Une scène d’une violence inouïe a secoué la capitale tchadienne, N’Djamena, aux alentours de 17 heures. Près du rond-point Goudjé Barrière, des agents de la police de la circulation s’efforçaient de maîtriser le flux des véhicules pour prévenir des embouteillages massifs, lorsque la situation a dégénéré.

Les premières reconstitutions des faits indiquent qu’un conducteur, au volant d’une Toyota Corolla aux vitres teintées, aurait délibérément tenté de forcer un barrage routier, ignorant les directives des policiers en service. Un agent de la brigade de la circulation est alors intervenu pour tenter de raisonner l’automobiliste et faire respecter les mesures de régulation. Une vive altercation a éclaté entre les deux hommes.

L’individu, identifié comme étant un officier de police en exercice – bien que précédemment relevé de ses fonctions au commissariat du 3e arrondissement – a brusquement sorti une arme de poing. Il aurait d’abord tiré un coup en l’air, avant de diriger son arme vers les policiers présents. Deux agents ont été touchés par balle, l’un d’eux à l’oreille. Selon les informations recueillies auprès des forces de l’ordre, leur pronostic vital ne serait pas engagé.

Durant l’intervention, les policiers sont parvenus à maîtriser l’agresseur et à saisir son arme. Mais avant d’être totalement neutralisé, l’officier aurait également asséné un coup de couteau au front d’un autre policier, l’incident se déroulant toujours devant le rond-point Goudjé Barrière.

Les agents blessés ont été immédiatement transportés vers un établissement de santé pour y recevoir les soins nécessaires. Leur état de santé fait l’objet d’une surveillance attentive, bien que les premières évaluations concernant les victimes par balle se montrent rassurantes.

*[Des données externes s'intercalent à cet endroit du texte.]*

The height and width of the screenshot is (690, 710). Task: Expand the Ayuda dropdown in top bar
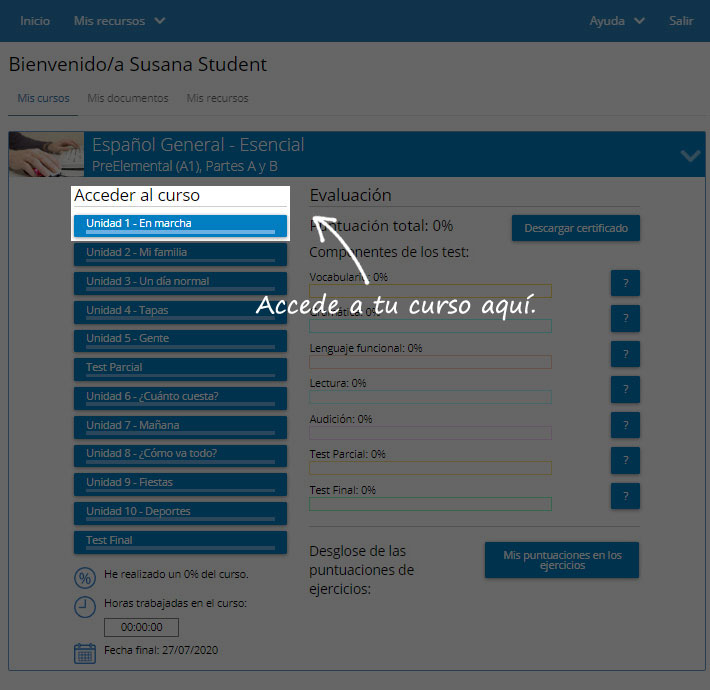click(x=616, y=21)
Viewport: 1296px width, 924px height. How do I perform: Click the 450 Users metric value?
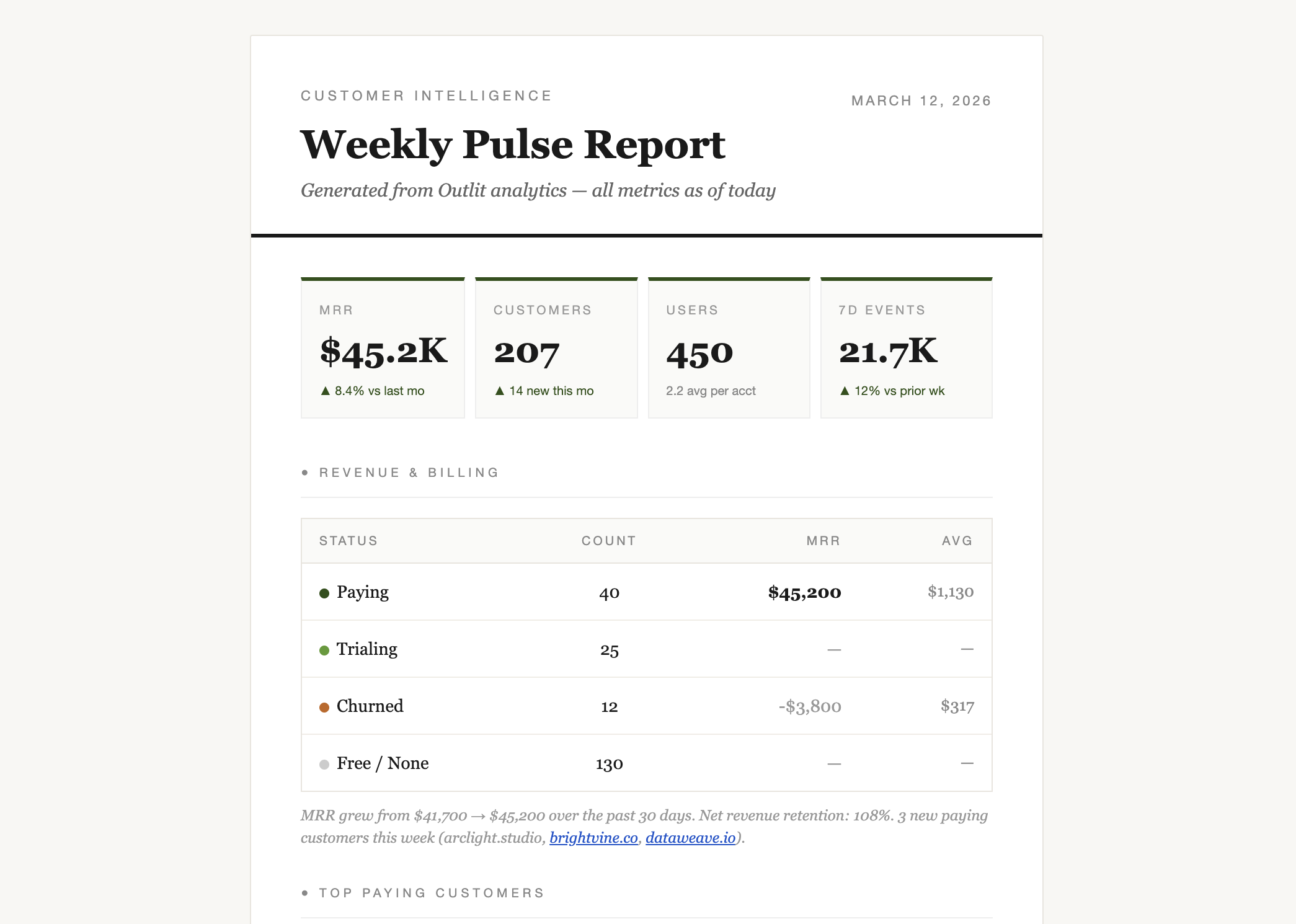click(699, 353)
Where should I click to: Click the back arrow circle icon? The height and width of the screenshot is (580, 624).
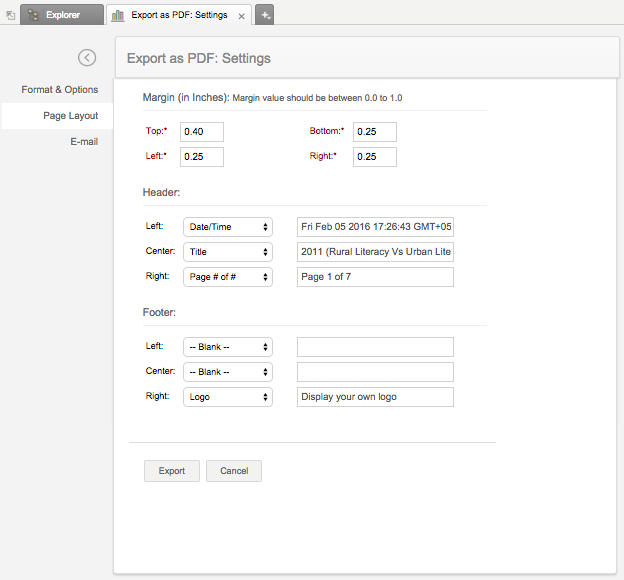[87, 58]
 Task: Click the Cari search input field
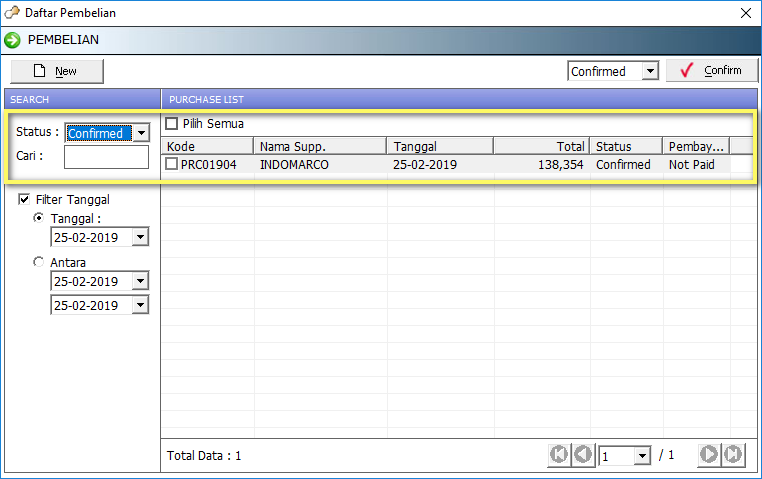click(106, 157)
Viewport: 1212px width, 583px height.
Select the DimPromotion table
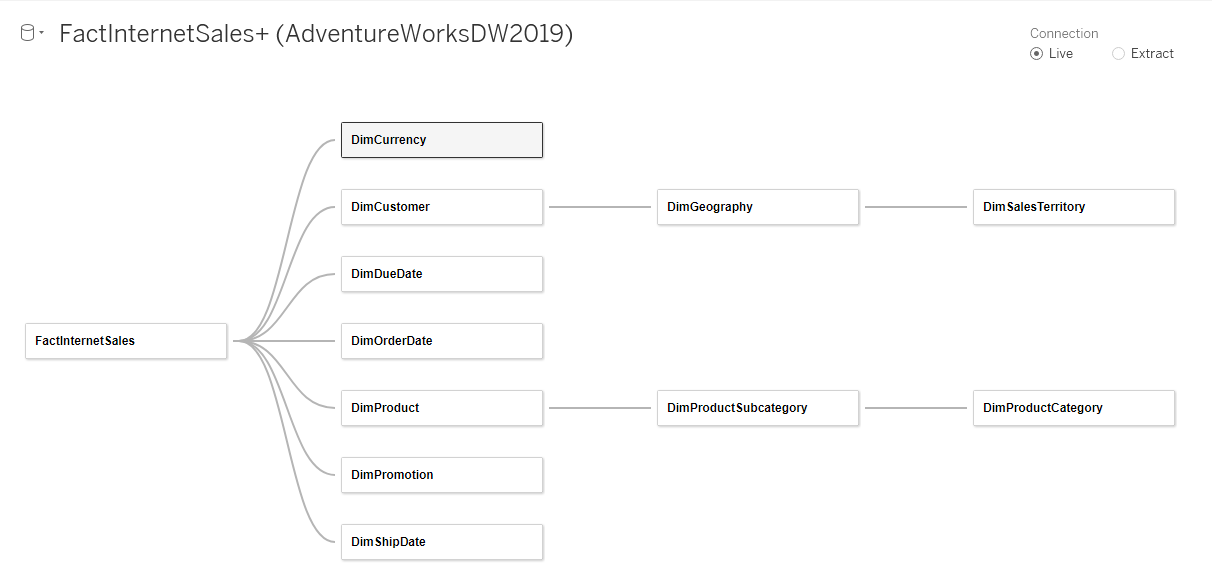[x=441, y=475]
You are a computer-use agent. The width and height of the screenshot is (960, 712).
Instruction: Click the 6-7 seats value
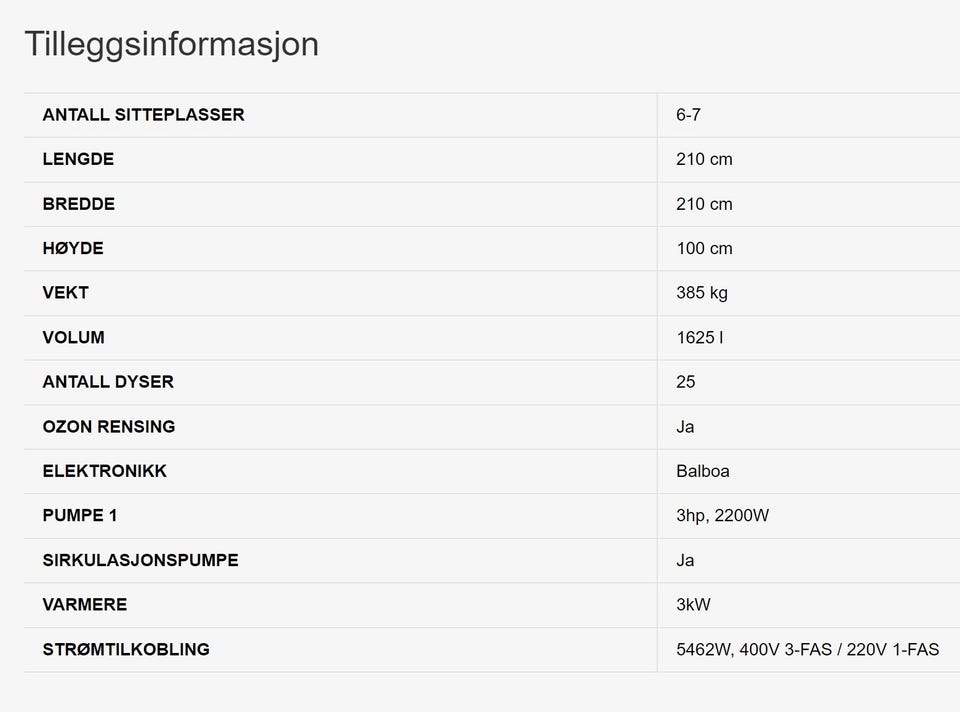coord(688,114)
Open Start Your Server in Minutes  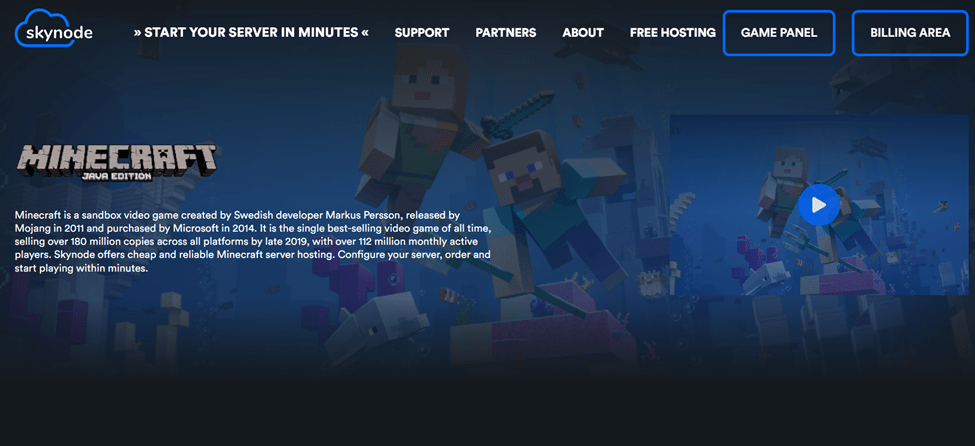(x=251, y=33)
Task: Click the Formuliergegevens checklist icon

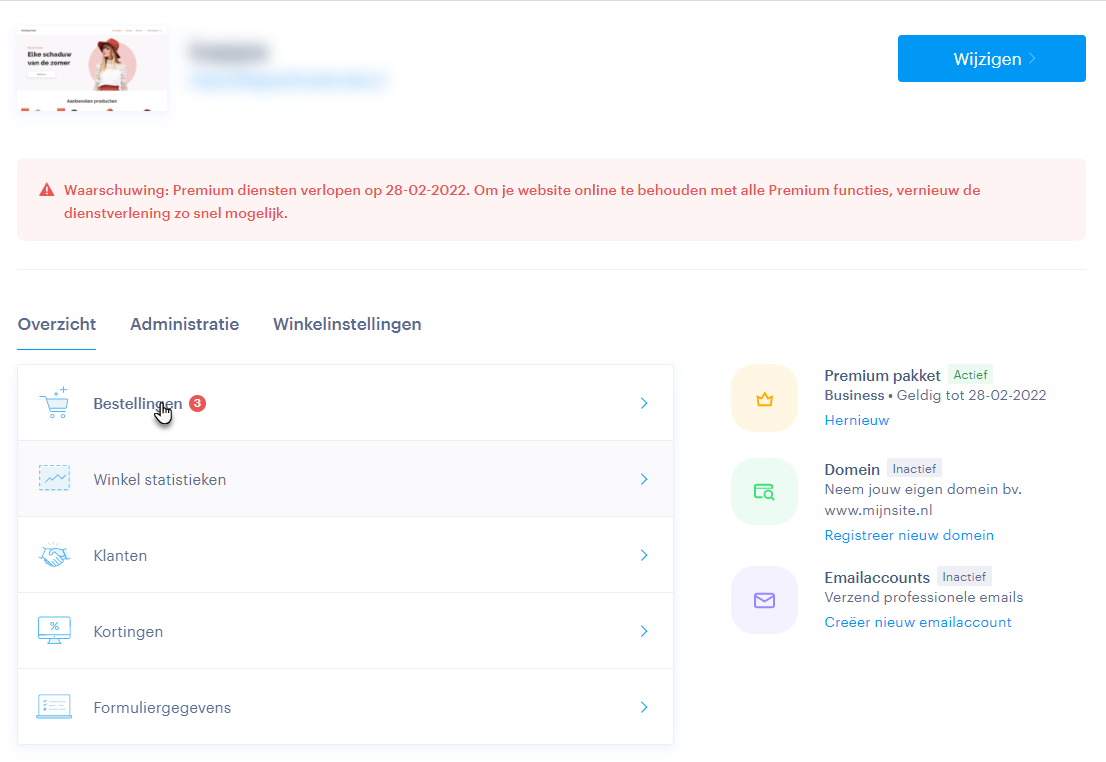Action: (54, 707)
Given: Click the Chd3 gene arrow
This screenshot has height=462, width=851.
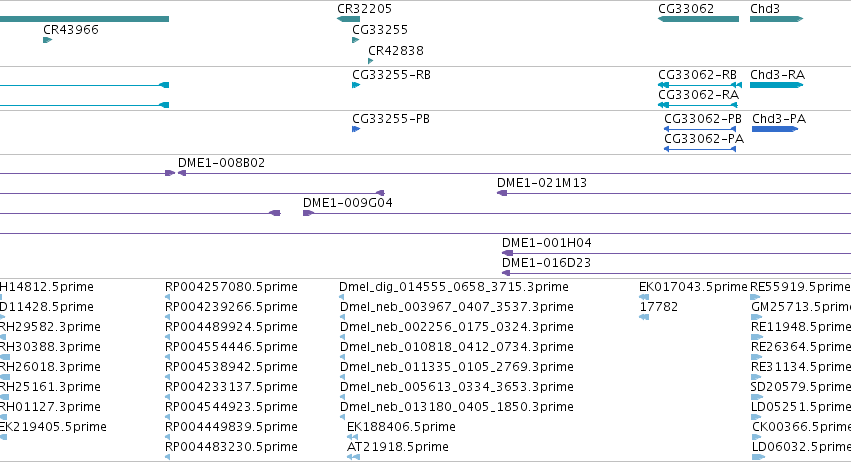Looking at the screenshot, I should (777, 19).
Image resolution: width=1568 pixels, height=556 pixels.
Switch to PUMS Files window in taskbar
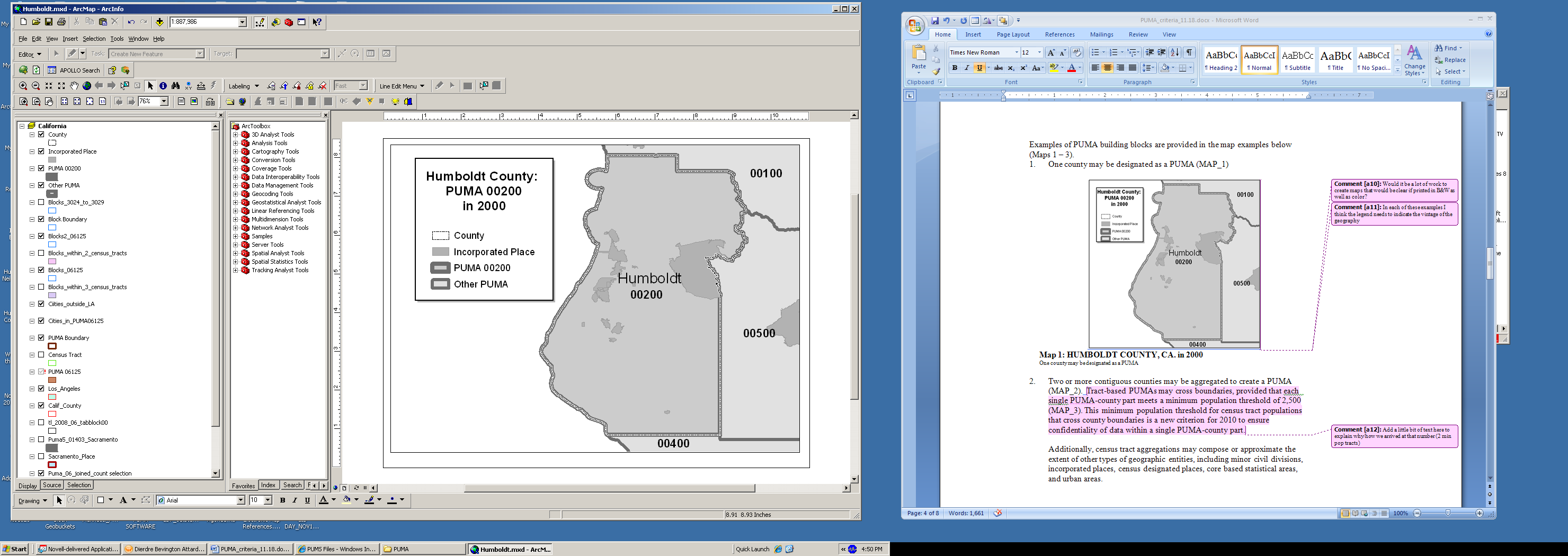[x=336, y=549]
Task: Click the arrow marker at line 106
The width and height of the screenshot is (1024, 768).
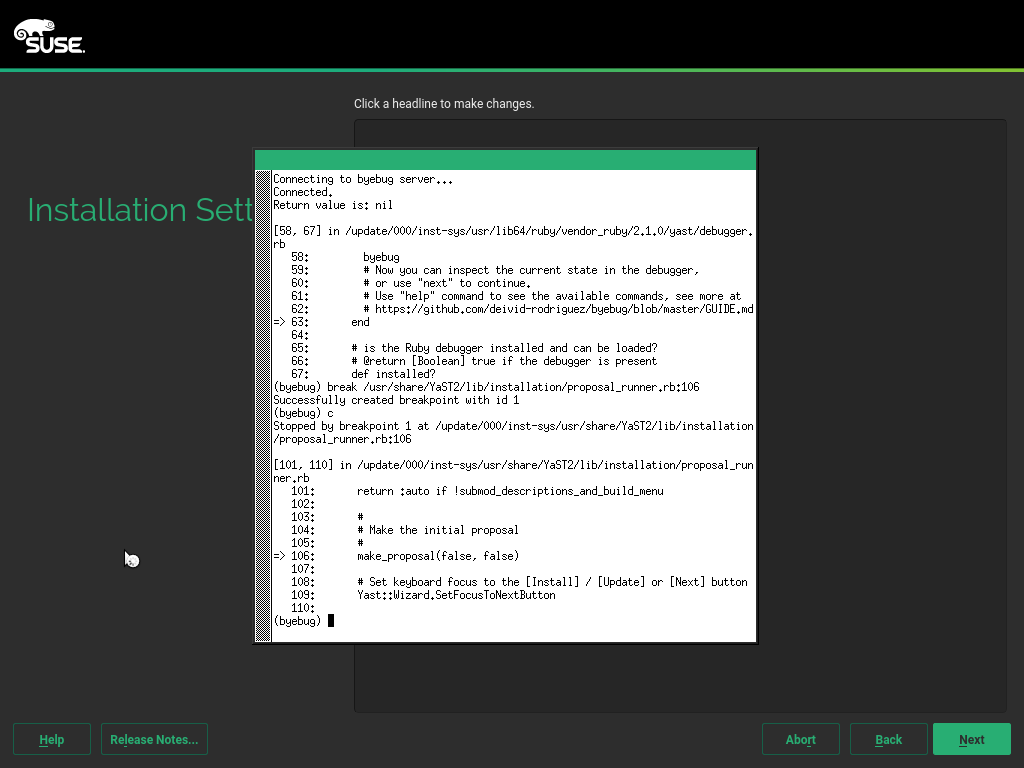Action: 279,556
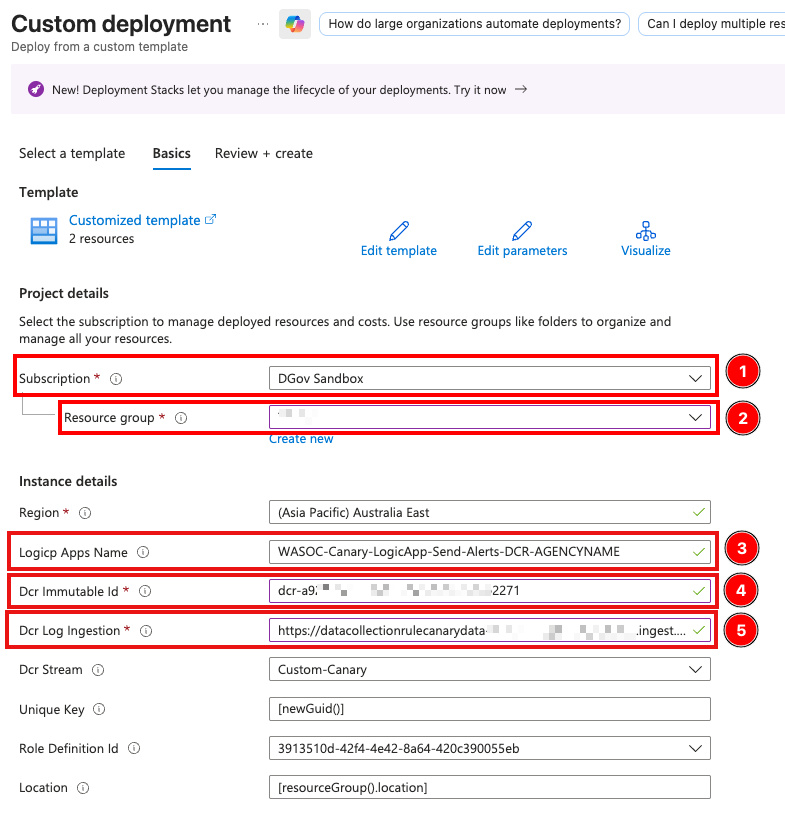Click the Edit template pencil icon
Viewport: 785px width, 825px height.
point(398,230)

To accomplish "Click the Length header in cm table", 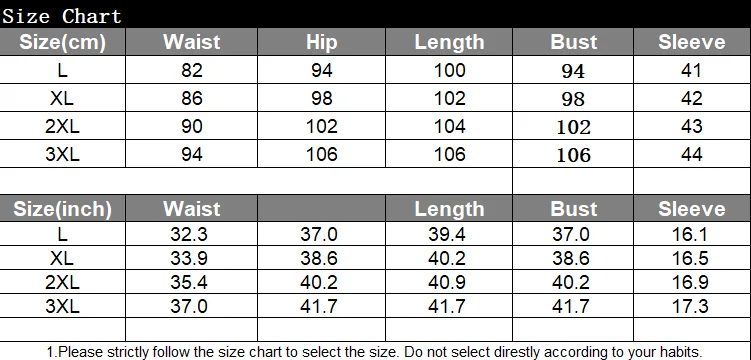I will click(449, 42).
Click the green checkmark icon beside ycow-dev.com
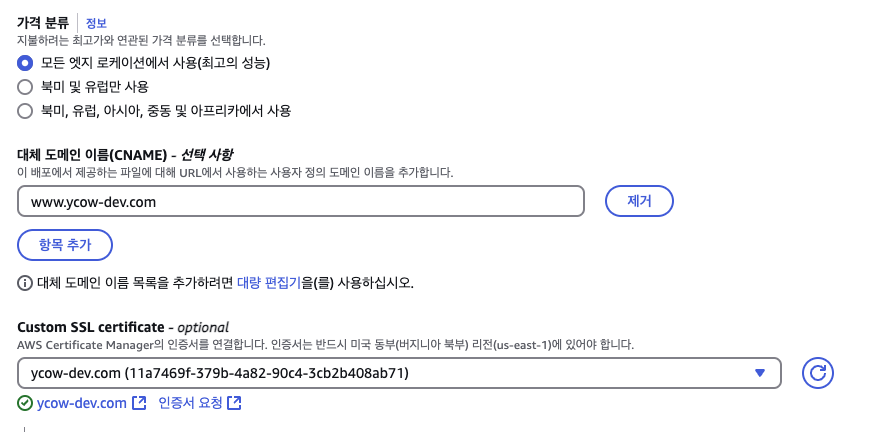 click(x=25, y=403)
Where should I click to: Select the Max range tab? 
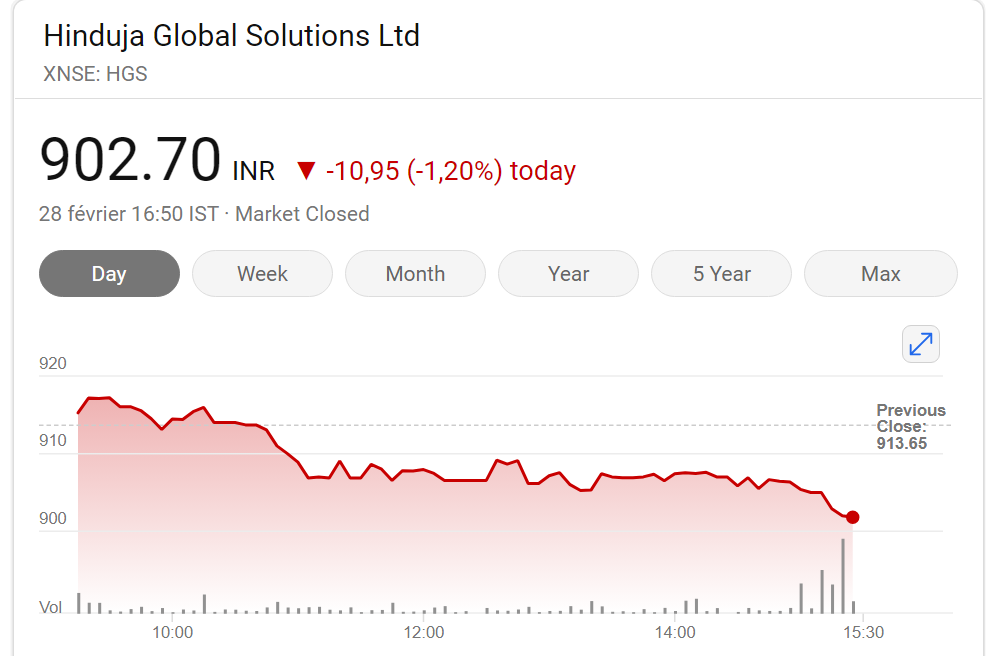pyautogui.click(x=881, y=274)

L’agresseur, une fois menotté, a été conduit dans les locaux de la Police secours, relevant de la Direction générale de la police. Plusieurs policiers ont rapporté qu’il semblait être en état d’ébriété au moment des faits.

Une enquête approfondie a été ouverte afin de clarifier les circonstances exactes de cette agression, qui a semé l’émoi et l’inquiétude parmi les passants et le personnel policier sur place.